If you grow vegetables, you can also grow grain in your home garden.

You don’t need to have acreage as far as the eye can see. Our latest video shows you how to prepare the soil and plant cereal grain seeds in a small area.



Growing grain is different from being a vegetable gardener when the harvest comes. Here are quick tips on how to harvest, thresh, and store your grain crop.

Harvesting grain

The color of the grain gradually changes from green to golden brown. Grain ripens in three stages and you can monitor this by checking a piece of grain.

1) Milky: press on a grain and see milky liquid ooze out.
2) Dough: liquid hardens inside the grain and the grain will show a dent when pinched.
3) Mature: grain is hard and the heavy heads often bend forward.

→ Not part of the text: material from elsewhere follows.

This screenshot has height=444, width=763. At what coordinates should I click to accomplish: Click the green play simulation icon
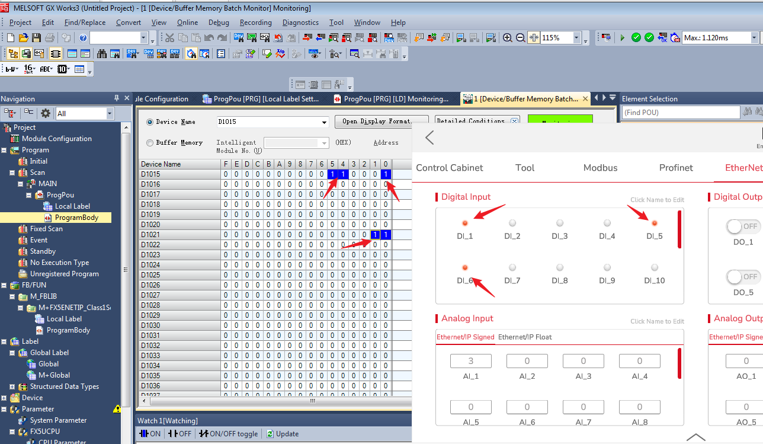(x=623, y=38)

Harvest a plot in the way that is easiest for you. Use your hands to snap off the seed heads, or cut the seed heads off with pruners, a sickle, or a scythe.

Dry the heads or sheaves in your wheat plot for 7 to 10 days before threshing.

Threshing grain

Time to define some vocabulary you may not know, unless you grew up on a wheat farm.

Chaff: The seed heads and straw from the plant.
Threshing: Separating the grain from the chaff.

There are many ways to thresh:

Rubbing with your hands.
Flailing with a wooden stick or bat.
Banging seed heads inside a clean metal trash can.
Treading with your feet.
Winnowing by pouring from one container to another.

Storing grain

Keep your grain fresh when you store it below 60F, free from oxygen, moisture, and pests. You can do this by bagging and freezing it, or putting it in food-safe, airtight buckets along with oxygen-absorber packets. Utah State Cooperative Extension has details on how to store wheat at home.

Need more information?

Sara Pitzer is your new pal. She wrote Homegrown Whole Grains: Grow, Harvest & Cook Wheat, Barley, Oats, Rice, Corn & More. As Tricia says in our video, “do yourself a favor” and get this book to help you grow your own grain.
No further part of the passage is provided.